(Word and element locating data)
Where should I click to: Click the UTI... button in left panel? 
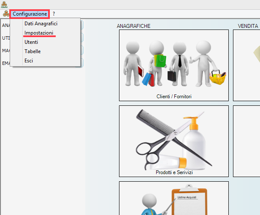tap(5, 38)
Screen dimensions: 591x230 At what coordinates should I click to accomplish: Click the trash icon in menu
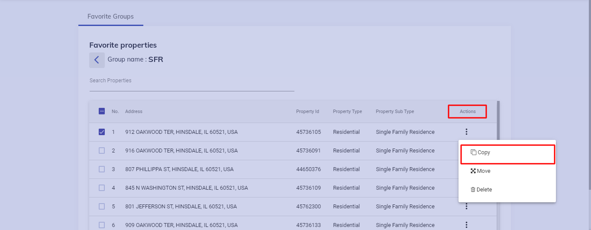(x=473, y=190)
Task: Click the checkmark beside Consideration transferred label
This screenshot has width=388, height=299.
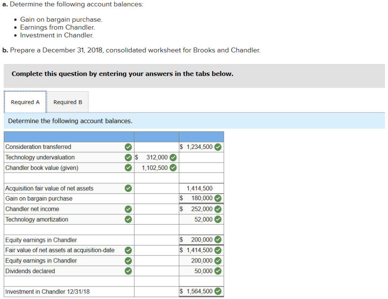Action: coord(128,147)
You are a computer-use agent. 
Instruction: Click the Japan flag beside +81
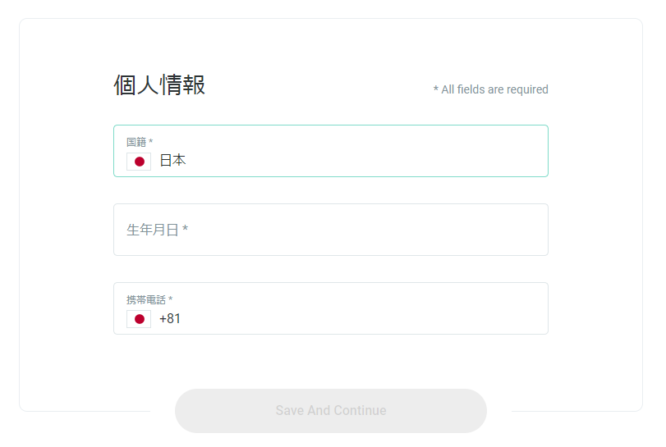tap(139, 319)
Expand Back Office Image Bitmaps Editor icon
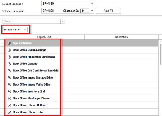 click(9, 78)
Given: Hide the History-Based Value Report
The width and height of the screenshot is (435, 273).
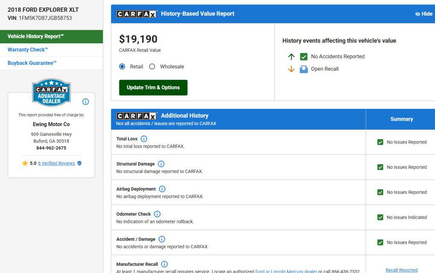Looking at the screenshot, I should tap(424, 14).
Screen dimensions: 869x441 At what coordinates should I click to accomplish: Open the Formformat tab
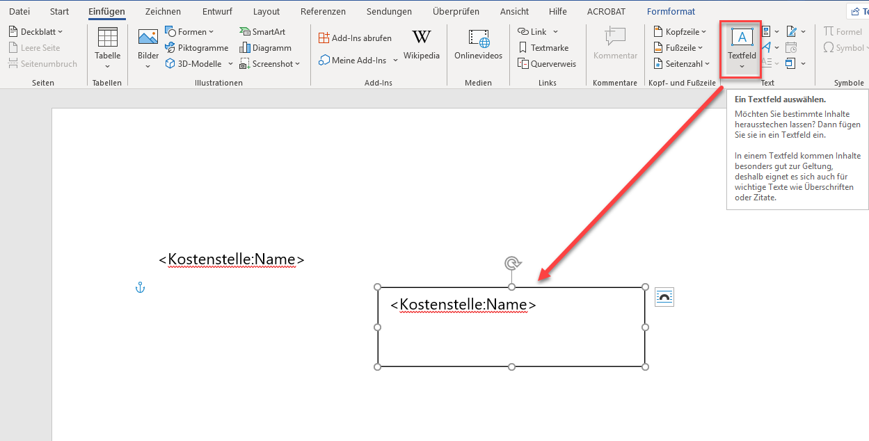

* **Required work**
Copy every row above word for word, keeping the original line breaks and leaving out the pictures.

* **Written solution**
Where should I click to: Click the UTI... button in left panel? 
tap(5, 38)
Screen dimensions: 591x230 At what coordinates should I click to accomplish: Click the trash icon in menu
(x=473, y=190)
Task: Click the checkmark beside Consideration transferred label
This screenshot has width=388, height=299.
Action: coord(128,147)
You are a computer-use agent. 
Instruction: Click the Japan flag beside +81
tap(139, 319)
Expand Back Office Image Bitmaps Editor icon
 click(9, 78)
Given: Hide the History-Based Value Report
The width and height of the screenshot is (435, 273).
Looking at the screenshot, I should tap(424, 14).
Screen dimensions: 869x441 At what coordinates should I click to accomplish: Open the Formformat tab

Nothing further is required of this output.